В начале августа Ахматова провожала мужа на фронт. Все, что осложняло их отношения, было забыто. Вероятно, в этот момент они снова, на краткий миг, почувствовали себя «настоящими» мужем и женой. 5 августа в Петербурге, на Царскосельском вокзале они встретили Блока и вместе отобедали. Гумилев был уже в форме. Когда Блок ушел, Гумилев спросил Ахматову: «Неужели и его пошлют на фронт? Ведь это то же самое, что жарить соловьев».
Удивительные слова! Ведь Гумилев всегда считал себя значительным поэтом, пусть меньшим, чем Блок. Он не позволял себе сомневаться в своем призвании. И все же — он добровольцем идет на войну, а отправлять туда Блока — кощунство. «Соловью», Моцарту не место на войне, она — для «детей Марфы», для Сальери, принимающего на себя всю полноту страдания и труда. Если прибегнуть к образам из написанной годом раньше блоковской трагедии «Роза и крест», Гумилев видел себя Бертраном, Блока — Гаэтаном. Надмирному певцу Гаэтану нечего делать в битве. Бертран умрет или победит за него. Но и слава героя достанется ему, а Гаэтану — лишь слава певца.
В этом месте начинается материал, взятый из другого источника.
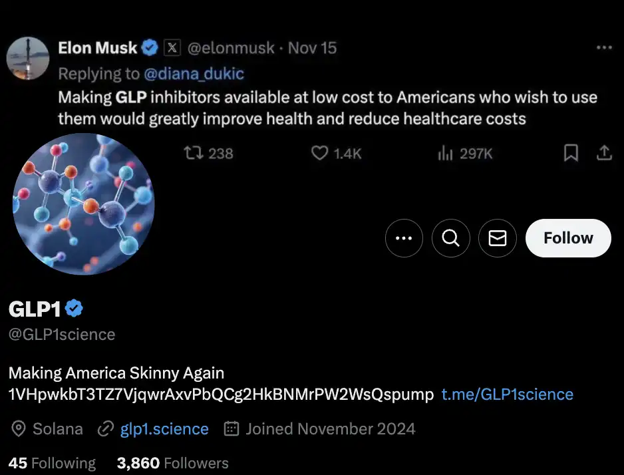624x475 pixels.
Task: Like the tweet with heart icon
Action: tap(320, 154)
На фронт уходил (по призыву) и Дмитрий Гумилев, но ему, в прошлом кадровому офицеру, сам Бог велел воевать. Брат поэта был направлен в Царицынский, а затем Березинский кавалерийский полк; он удостоился нескольких орденов, но ни разу не был повышен в чине, и демобилизовался в 1917 году по состоянию здоровья поручиком. Умер Дмитрий Гумилев, видимо, от последствий фронтовой контузии, пережив брата лишь на год. По язвительному свидетельству Ахматовой, когда Дмитрий уходил на фронт, «любящая жена… потребовала раздела имущества и завещания в свою пользу». Николай воспротивился, сказав: «Я не хочу, чтобы мамины деньги Аня употребила на устройство публичного дома». Такая, значит, репутация была в семье у «второй Анны Андреевны».
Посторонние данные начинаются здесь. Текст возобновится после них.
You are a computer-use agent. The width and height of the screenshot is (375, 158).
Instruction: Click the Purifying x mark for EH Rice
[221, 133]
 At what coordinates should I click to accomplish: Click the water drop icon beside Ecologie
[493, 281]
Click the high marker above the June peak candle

13 августа Гумилев прибыл в гвардейский запасной кавалерийский полк — в те самые «аракчеевские казармы» под Новгородом, в Кречевицы. Здесь ему надлежало пройти ускоренную подготовку, состоявшую, по словам его товарища Ю. В. Янишевского, «лишь в стрельбе, отдании чести и езде». 24 августа он был зачислен вольноопределяющимся в Лейб-гвардии уланский полк Ее Величества Императрицы Александры Федоровны.
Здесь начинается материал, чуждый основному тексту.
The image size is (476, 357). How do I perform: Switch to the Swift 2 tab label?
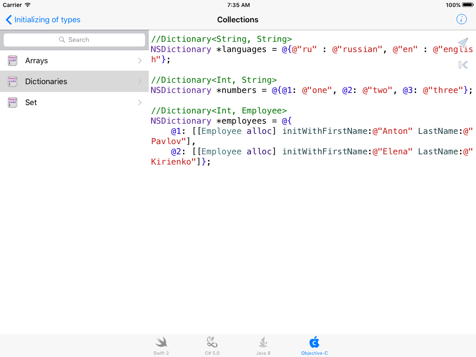point(161,353)
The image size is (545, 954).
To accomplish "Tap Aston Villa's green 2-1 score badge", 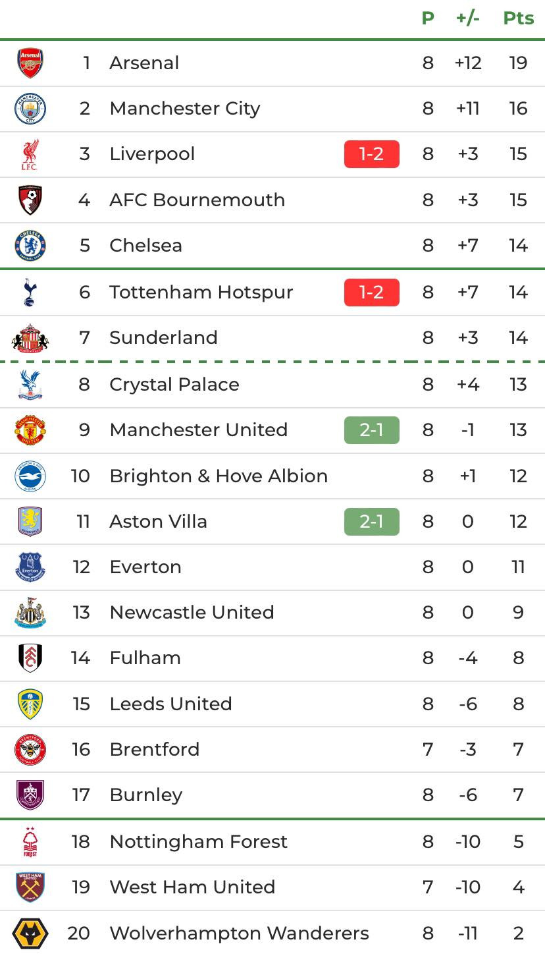I will pyautogui.click(x=371, y=522).
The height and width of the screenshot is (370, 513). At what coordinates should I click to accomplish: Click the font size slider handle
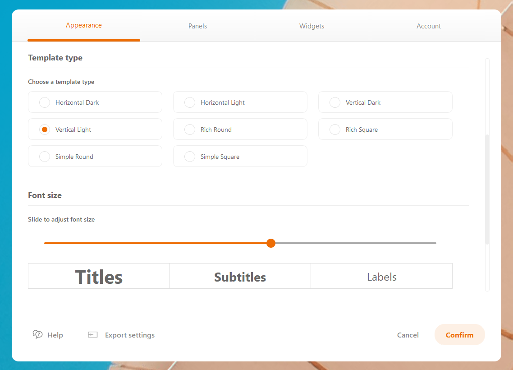pos(271,243)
Николай Гумилев в форме улана, 1914 год
Слово «улан» происходит от монгольского слова «оглан» — «юноша». Так называли членов ханской фамилии, не получавших наследства и вынужденных искать себе счастья саблей. Множество огланов (уланов) состояло на службе у польских королей и великих князей Литовских. Память о восточном происхождении этих войск сохранилась в их головных уборах (каски, напоминающие по форме калмыцкие шапки). Уланы были вооружены саблями и пиками, но у них было, конечно, и огнестрельное оружие. Лейб-гвардии уланский полк, старейший в русской армии, был основан в 1803 году и отличился во время Наполеоновских кампаний под командованием А. С. Чаликова. После 1882 года, когда все армейские уланские и гусарские полки были переименованы в драгунские, осталось лишь два гвардейских уланских полка — Лейб-гвардии уланский и Литовский уланский. Таким образом, «охотник» Гумилев оказался в военном подразделении довольно поэтическом.